Introduction
Concepts
Development, testing, QA, and training databases are commonly deployed to support business applications. Typically, organizations use full copies of production databases for these environments. However, production databases can be very large, which creates challenges related to testing runtimes, disk space requirements, and the management and backup of these environments.
Lengthy backup processes: Creating a backup can take considerable time and may not be readily available when needed.
Time-consuming restoration: Restoring a production copy to a testing environment can also be a lengthy process.
High infrastructure costs: The testing infrastructure must closely match the production environment to ensure similar performance characteristics, which can be expensive to maintain.
DATPROF Subset selects data from a full-sized production database, referred to as the Source database. This data is then transferred to a copy of the database, deployed for non-production purposes, known as the Target database. By applying filters during the population of the Target database, its size is reduced compared to the Source database. This results in faster testing, saving both time and money.
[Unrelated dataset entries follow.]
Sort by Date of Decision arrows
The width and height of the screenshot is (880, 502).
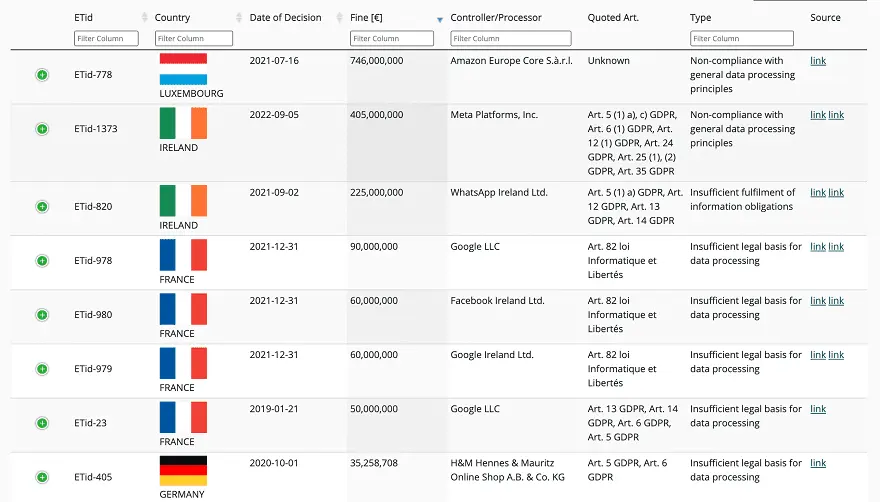[339, 17]
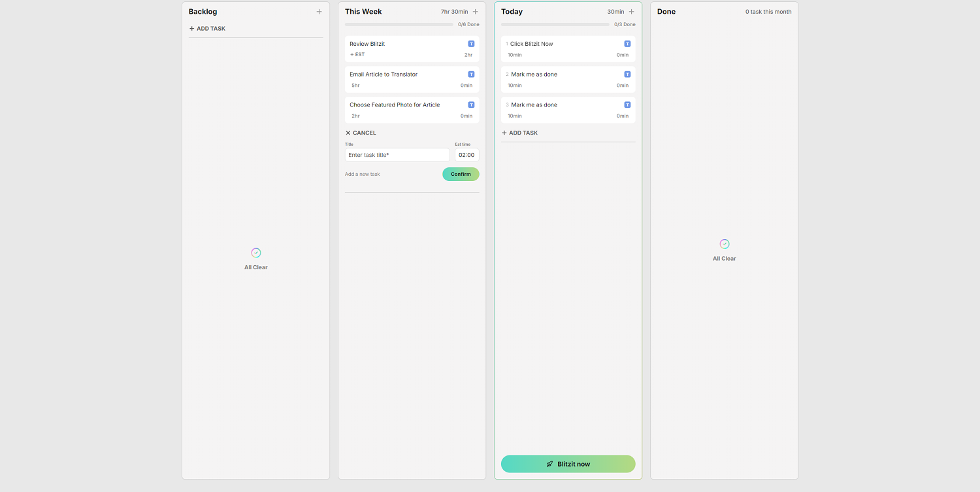The height and width of the screenshot is (492, 980).
Task: Click the plus icon in the Today header
Action: point(631,11)
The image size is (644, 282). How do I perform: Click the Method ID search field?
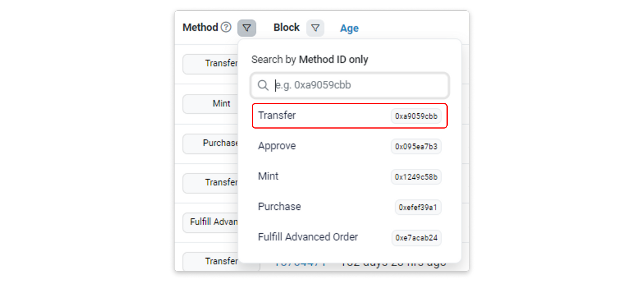pyautogui.click(x=359, y=85)
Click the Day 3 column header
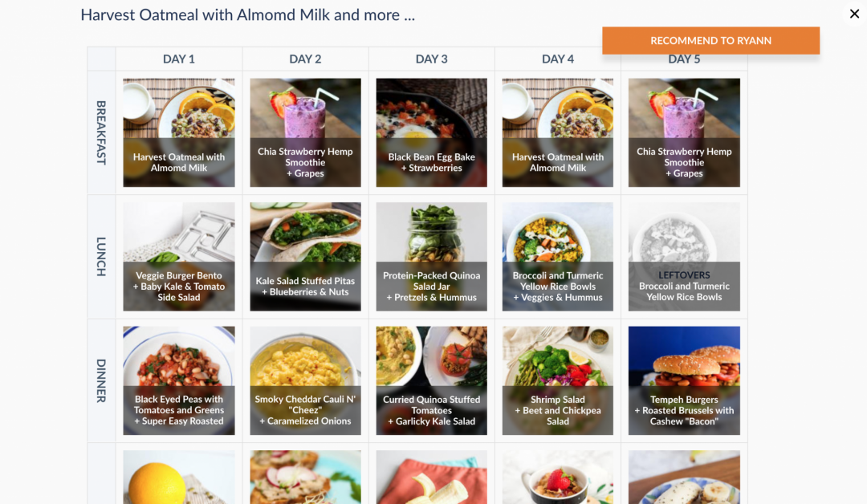The image size is (867, 504). click(432, 59)
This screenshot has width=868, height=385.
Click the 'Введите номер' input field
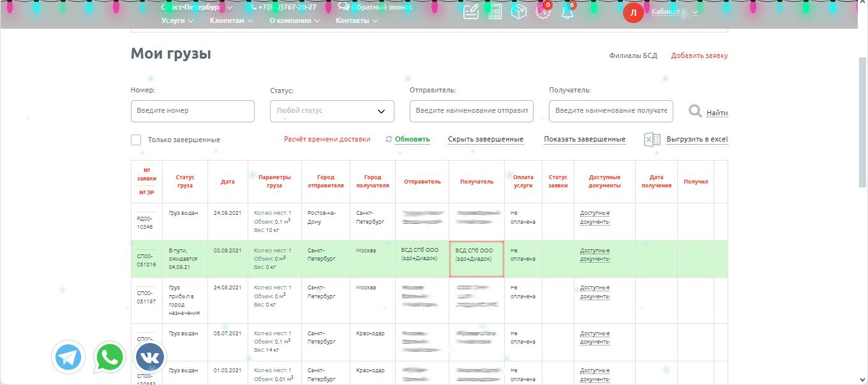point(192,111)
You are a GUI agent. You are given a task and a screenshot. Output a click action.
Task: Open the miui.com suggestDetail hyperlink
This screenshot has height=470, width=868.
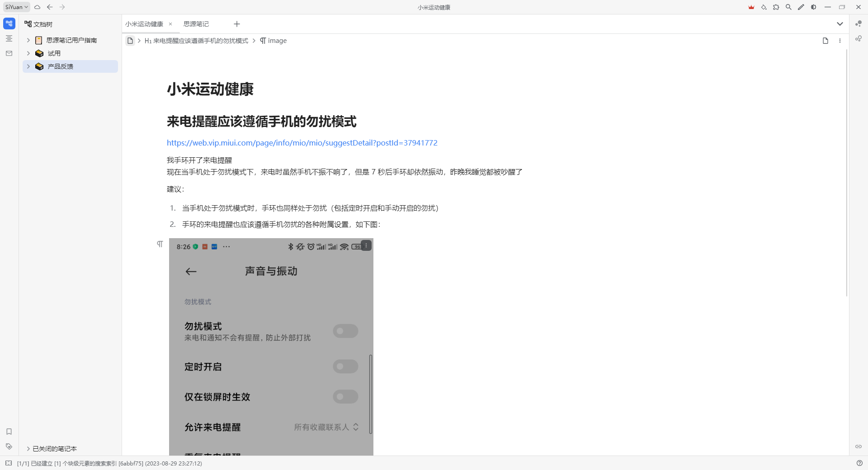302,143
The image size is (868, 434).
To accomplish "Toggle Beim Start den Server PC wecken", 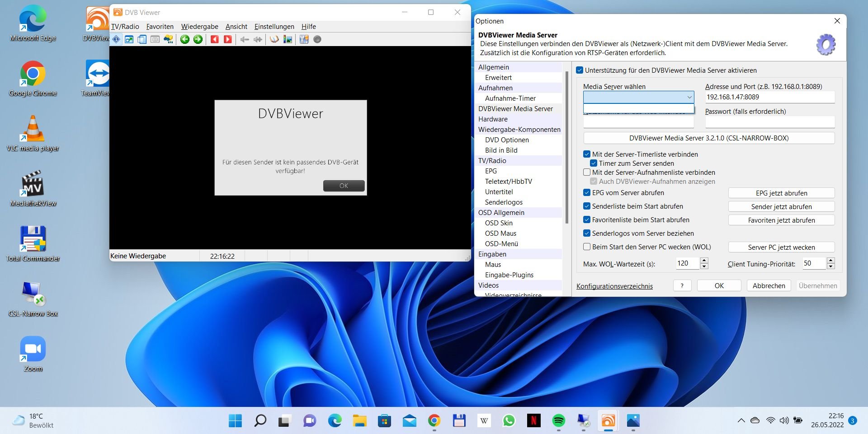I will (587, 247).
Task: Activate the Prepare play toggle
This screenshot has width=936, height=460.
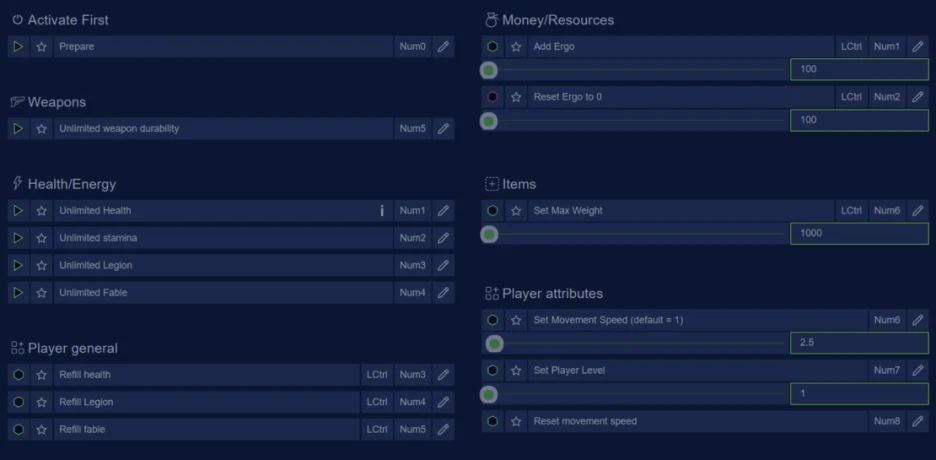Action: click(x=18, y=47)
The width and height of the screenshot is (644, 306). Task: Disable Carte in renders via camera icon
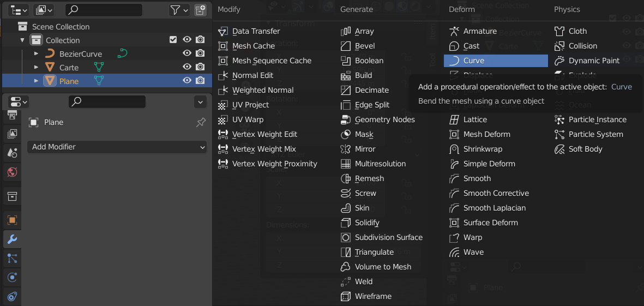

The primary method DATPROF Subset uses to access data is through a central table in the Source database, known as the Start table. Data from other tables is extracted based on Foreign Key relationships with the Start table and, by extension, across the Relational Integrity model.
During the deployment of the Subset project, only a connection between the Source and Target databases is required, no data is transferred through DATPROF Subset itself. This setup enhances performance by reducing network traffic on End-Points, keeping it confined to the network "spine," which is also a critical security benefit.
A small example.
The example below shows three tables. There are 100 Customers, 1000 Orders and 10000 Order Lines in the Source database.
Every customer has 10 orders and every order has 10 related order_lines.
Only 10 customers have a name starting with ‘A’.
Source database containing all customers, orders and order lines
If the Customers table is the Start table and we only select Customers having a name starting with an ‘A’, this will result in a Target database with 10 Customers, 100 orders and a total of 1000 order_lines.
Target database with only customer names starting with 'A' and their related orders and order lines.
The result is a Target database that is 90% smaller than (or 10% of the size of) the Source database, retaining data consistency and referential integrity.
DATPROF Subset enables the user to save these filters and functions so that they can be deployed repeatedly. This way a controlled Subset process emerges.
After subsetting, the data in the Target database can be used for testing purposes, but can also be the base for anonymization using DATPROF Privacy.
Using DATPROF Subset
To create a Subset using DATPROF Subset for the first time, follow these steps:
Create a New Project and Template
Begin by setting up a new project and defining the template that will be used for the subset.Set Up Connections to the Source and Target Databases
Establish connections to both the Source database (the full-size production database) and the Target database (the copy for testing or development).Import the Data Model of the Source Database
Import the data model of the Source database into DATPROF Subset's metadata to map the structure and relationships between tables.Develop and Configure the Project
Configure the project by defining filters, selecting tables, and setting any additional parameters or rules that determine which data will be included in the subset.Deploy the Subset Project
Once the configuration is complete, deploy the Subset project to generate the reduced-size Target database, which will support testing, QA, or development needs.